The Elizas: A Novel(54)



“I did everything in my power to win your mother back. After your father passed away, your mother found out he had bad debts and no life insurance policy. She really did work like a dog to keep you two afloat. I said I’d help out, but she wouldn’t accept my money.” Dorothy paused to sip. “Your mother is very proud.”

Dot widened her eyes. So Dorothy had offered to help out. She curled her fist under the table.

“From then, things started to fall apart between us again,” Dorothy explained. “She enjoyed working, and she made excuses to work, but I think she sensed it wasn’t right. The guilt weighed on her. She took it out on me. She was jealous of our relationship. Yours and mine. I could do for you what she couldn’t.”

“Did she send you away?” Dot cried.

Dorothy stared at the table. Slowly, she licked her lips. “I don’t want to drive a wedge between you, dear,” she said softly.

Dot snorted. The wedge was already there. “Mom says you’re unwell.”

A muscle in Dorothy’s cheek twitched. She took Dot’s hands and looked at her hard. Her eyes were so clear and violet. “What do you think? Do you think I’m unwell?”

“No,” Dot answered. But then she thought of what her boyfriend had said. That Dorothy was a bully. How much do you know about her? Why was he so mistrusting?

A group of boys about Dot’s age passed through the bar just then. Dot watched them carefully—they were bearded, dirty, their jeans cut skinny, their shoes carefully weathered. They were probably coming from the three-day concert that was taking place the next town over. It was the kind of concert where you camped out and took a lot of drugs; Dot and Marlon had thought about going but then had decided not to because neither of them had anything appropriate to wear.

The boys slunk up to guests in the bar and whispered in their ears. They were targeting other young people, it seemed, and each person they asked frowned, digested their question, then shook their heads. Finally, the boys made their way to Dot, but when they noticed that Dorothy was older, they started to move on.

“Wait!” Dorothy cried. The boys turned. “You guys either have something or are looking for something. Which is it?”

Dot nudged her. “What are you doing?”

Dorothy’s gaze was still on the group. “I’m not a cop, fellas. I’m honestly curious.”

The boys shifted their weight, stuck their hands in their pockets. They all exchanged a glance, then shrugged. “We have a bunch of flakka,” the shortest and dirtiest one, his dreadlocks literally caked with mud, said. “We’re looking for takers.”

“What’s flakka?”

“Not for you,” the tallest one said quickly.

“How do you know?” Dorothy asked. Dot stared at her in horror.

The boy in the middle, who was the most normal looking, his brown hair only a little shaggy and his face clean-shaven, shrugged. “It’s kinda like ecstasy, and it’s kinda like a roofie, except not as dangerous.” His friends nudged him and gave him sharp looks. “What?” he murmured to them. “She asked.”

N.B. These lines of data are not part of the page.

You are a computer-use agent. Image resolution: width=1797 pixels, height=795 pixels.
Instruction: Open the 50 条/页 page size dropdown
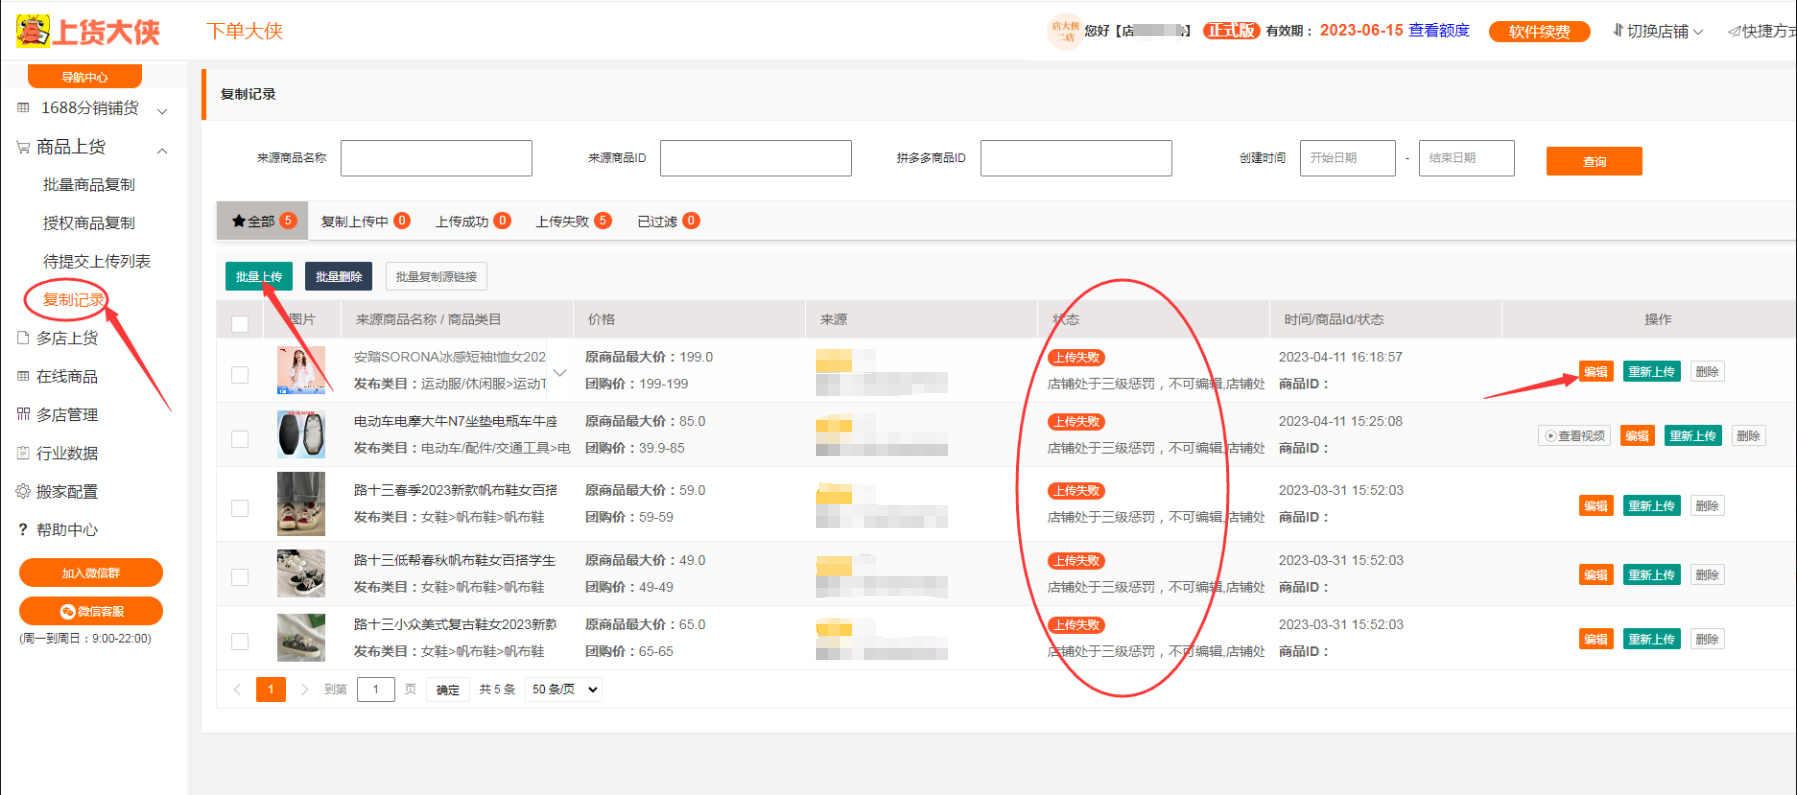tap(565, 689)
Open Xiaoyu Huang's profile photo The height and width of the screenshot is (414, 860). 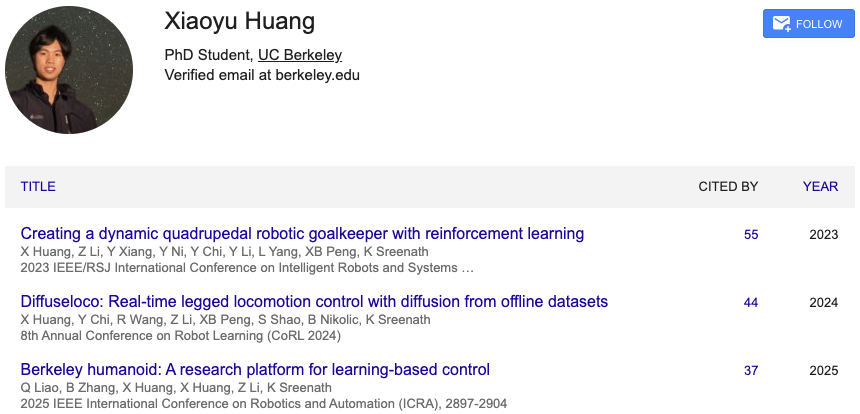coord(69,69)
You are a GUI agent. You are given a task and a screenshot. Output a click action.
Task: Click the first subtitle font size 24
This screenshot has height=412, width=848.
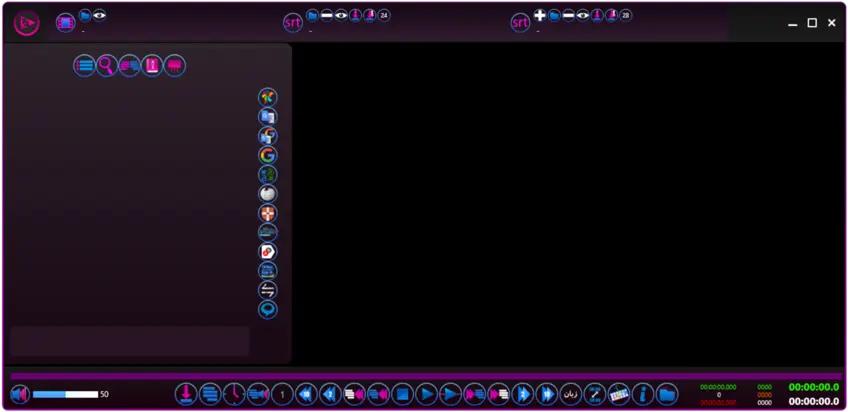click(x=384, y=15)
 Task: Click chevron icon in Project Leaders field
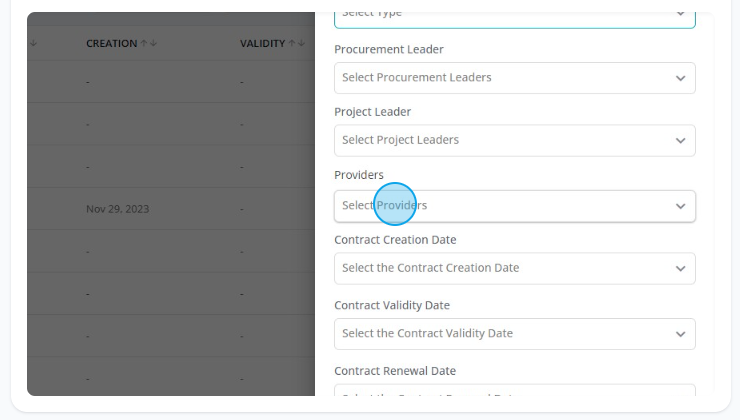(680, 141)
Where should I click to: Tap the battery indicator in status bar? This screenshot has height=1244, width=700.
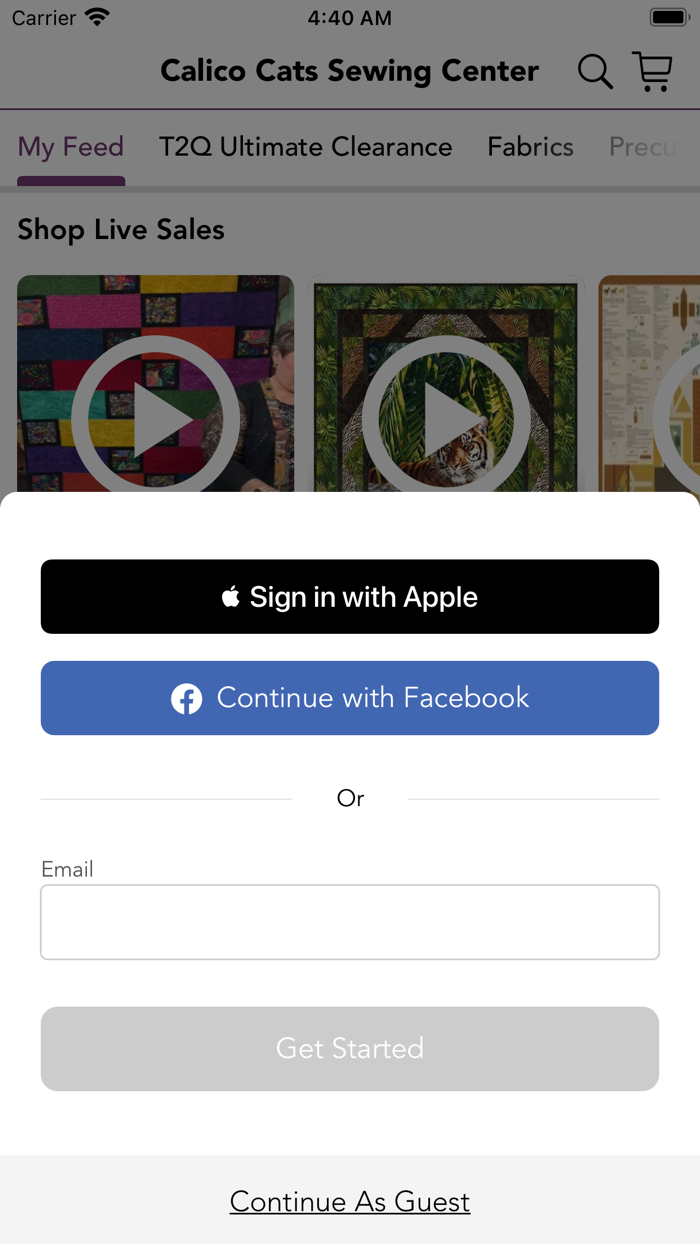click(669, 18)
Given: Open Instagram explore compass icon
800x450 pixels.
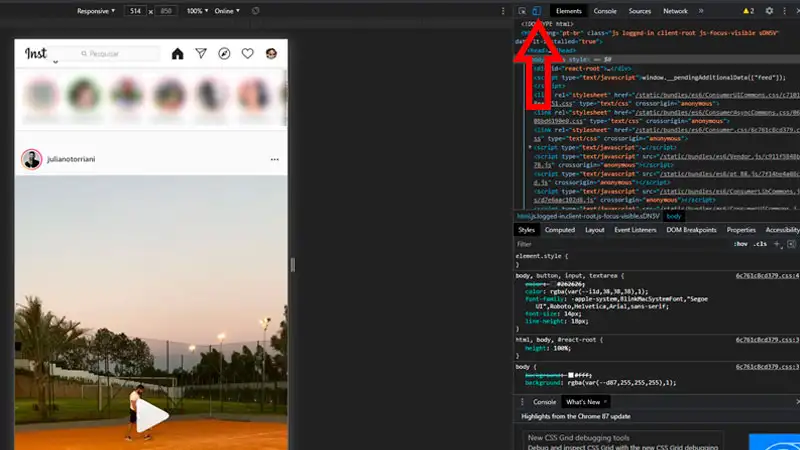Looking at the screenshot, I should (x=224, y=54).
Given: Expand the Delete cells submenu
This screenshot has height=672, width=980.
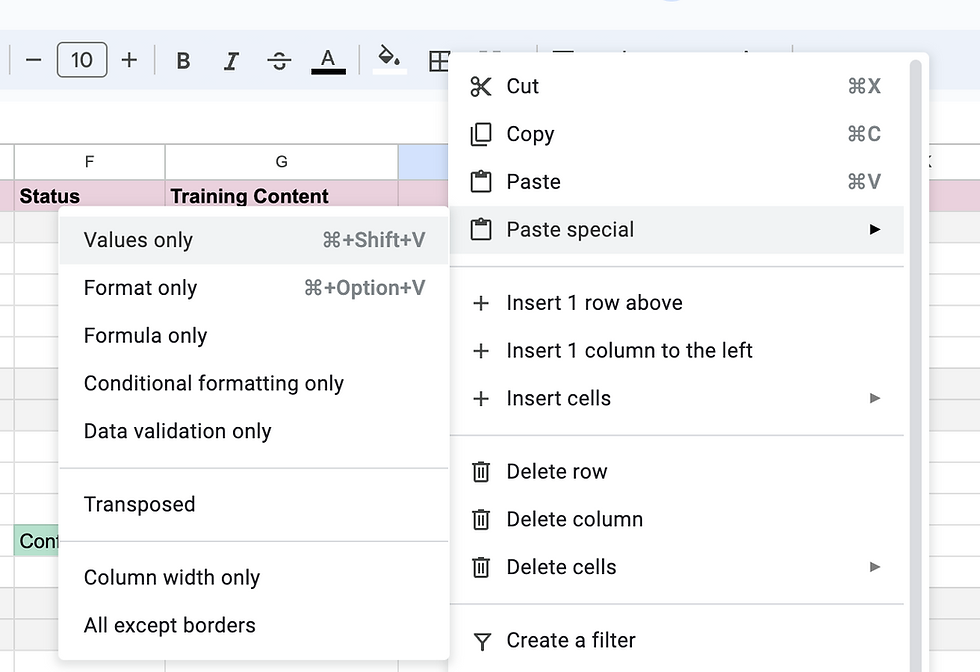Looking at the screenshot, I should click(x=875, y=567).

“It’s not like she knows what a roofie is, dude,” Dirty Dreadlocks spat.

Dorothy scoffed. “I know what a roofie is, boys. And sure. We’ll take some.”

“No we won’t!” Dot cried.

Dorothy was already getting out some cash. Dot looked around frantically, paranoid someone in the bar was going to be wise to their drug deal. The police would come, Dorothy would go to jail, and Dot would somehow be implicated, and then her mother would find out.

It was over quickly, though, the exchange fluid and discreet. The boys slunk away. The biggest one’s dreadlocks bounced cheerfully. They all had slow, dumb laughs; Dot wondered if they were already high.

She turned to Dorothy. “What are you trying to prove?”

“Nothing,” Dorothy said haughtily. “Oh, well, maybe a little. I was teaching them not to be so ageist. Sometimes women in their early fifties like to party, too.”

Dot stared at the pocket where Dorothy had slipped the pills. “It’s not like you’re going to take those, are you?”

“I don’t know. Maybe.” She drained the last of her stinger. “Don’t worry, dear, it’ll be someday when you’re not around. A random afternoon when I’m feeling lonely.”

“Then I’ll have to stick by you every day,” Dot said. “Make sure you don’t ever take it. It might kill you.”

Dorothy’s face brightened. “Darling. That would be absolutely lovely if you stuck by my side every single day.”

Back at home, Dot told Marlon the story. She told it in a joking way—my crazy aunt! Isn’t she a card? She told him after they’d had sex, when he was in a good mood. But Marlon paled.

“Shit,” he said in a far-off voice. “I’d never even thought of that.”

“What?” Dot asked, sitting up. “What are you talking about?”

“Roofies. Maybe she’s drugging you.”

Dot barked out an angry laugh. “I can’t believe you’d say such a thing!”

“I keep working it out in my head, Dot. That night when we went out with her? You really hadn’t had much. There had to be something else in the mix. Something that made you pass out like that.”